Bien qu'il ne craigne pas comme François Legault que « nos petits-enfants » ne parlent plus français, Jean-François Lisée dit voir des « feux jaunes » dans les statistiques sur l'état de la langue. Certes, 94 % des Québécois peuvent tenir une conversation en français, a-t-il noté. Mais six emplois sur dix requièrent la connaissance de l'anglais à Montréal. Et la proportion des lieux de travail où le bilinguisme intégral a cours a doublé pour atteindre 12 %. « Ce sont des tendances qui nous envoient des feux jaunes », a-t-il dit.
NON À UN AUTRE McINNIS
Bien qu'il ait fait partie du gouvernement qui a lancé Ciment McInnis, le projet industriel le plus polluant de l'histoire du Québec, Jean-François Lisée dirait non à une initiative semblable s'il devenait premier ministre.

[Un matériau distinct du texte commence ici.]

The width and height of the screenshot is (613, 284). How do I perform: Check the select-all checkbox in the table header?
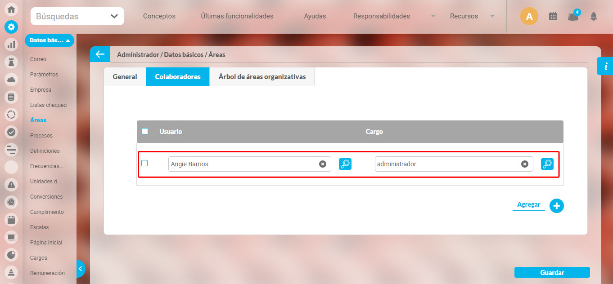(145, 132)
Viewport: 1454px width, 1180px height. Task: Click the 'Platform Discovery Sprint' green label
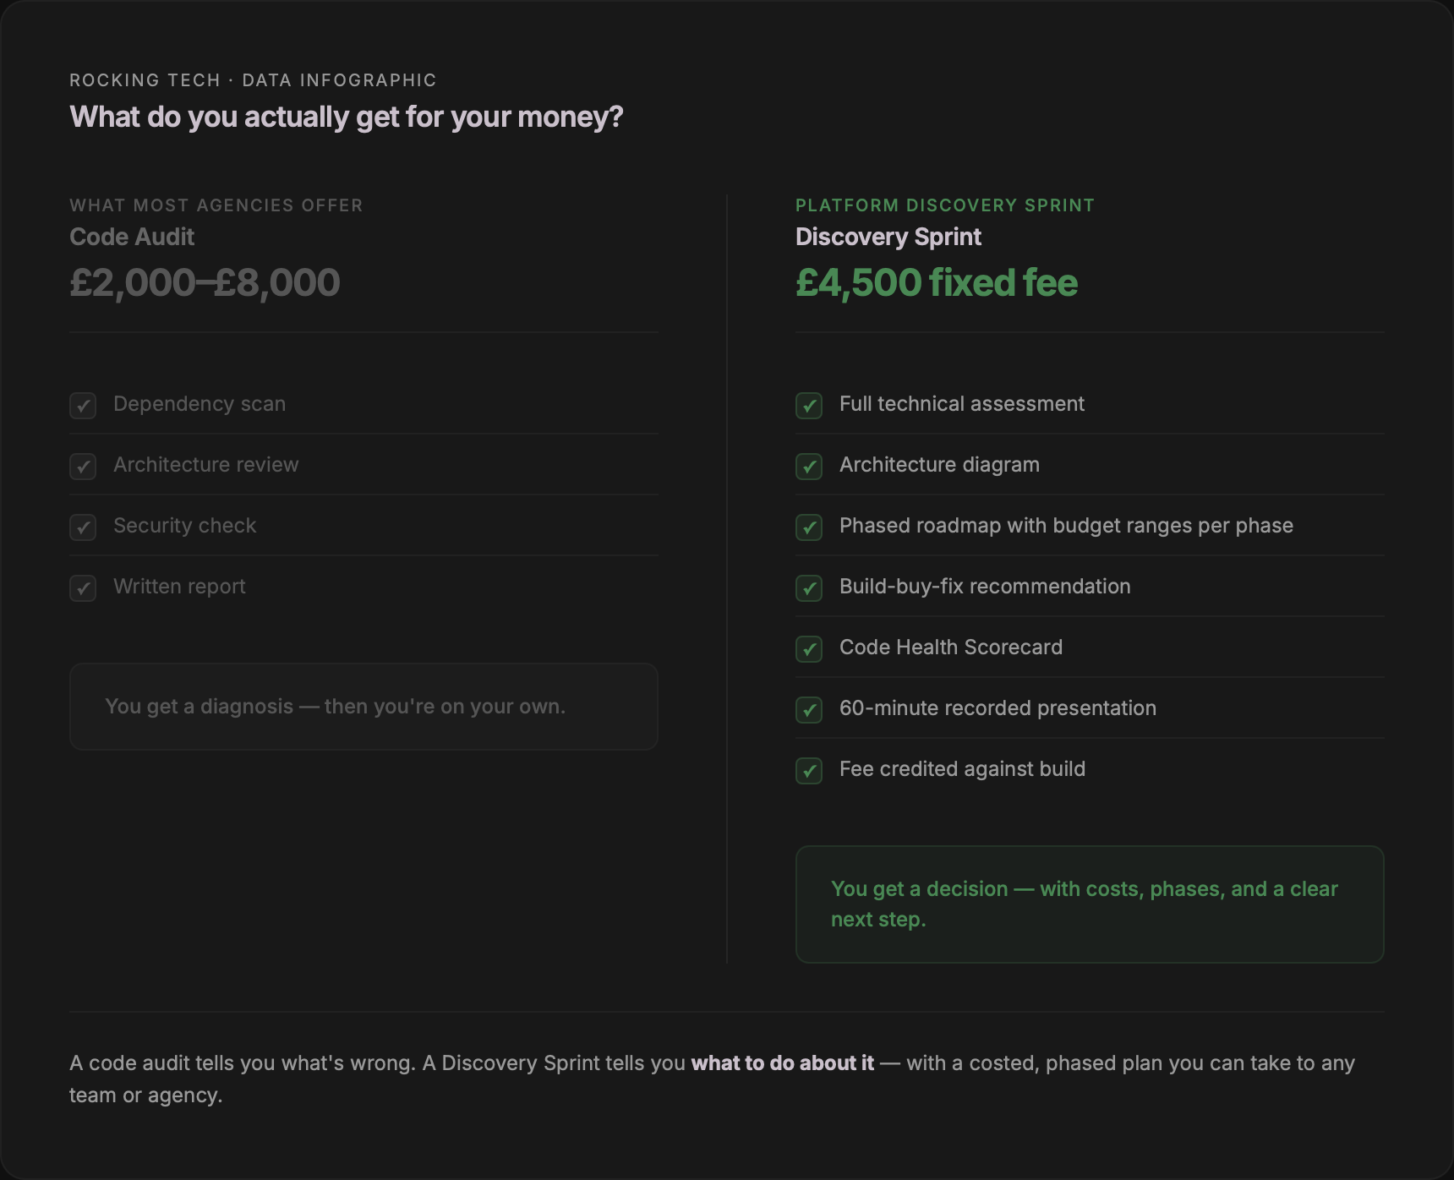(944, 205)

Le chef péquiste a affirmé qu'il n'approuverait aucun projet qui augmente de manière significative les émissions québécoises de gaz à effet de serre (GES). « C'est sûr qu'un projet qui arriverait et qui changerait l'équilibre des GES au Québec ne serait tout simplement pas acceptable, a-t-il dit. Ce n'est tout simplement pas la peine de nous appeler. » Cela dit, il ne se « désolidarise pas » de la décision du gouvernement Marois sur Ciment McInnis.
APPUI À MICHAËLLE JEAN
Jean-François Lisée a causé une certaine surprise, hier, en appuyant la candidature de Michaëlle Jean à la tête de l'Organisation internationale de la francophonie. L'ancienne gouverneure générale a été critiquée pour sa manière de gérer l'organisme. Elle tente de se faire réélire face à la Rwandaise Louise Mushikiwabo, a souligné M. Lisée. « Dans l'état actuel de notre connaissance des dossiers, il y a des choses qui sont discutables, désagréables, qui font qu'on a des réserves sur la candidature de Mme Jean, a convenu M. Lisée. Mais dans ce que j'ai entendu, il n'y a rien qui va au-delà des critiques. » Le gouvernement Couillard appuie lui aussi Mme Jean.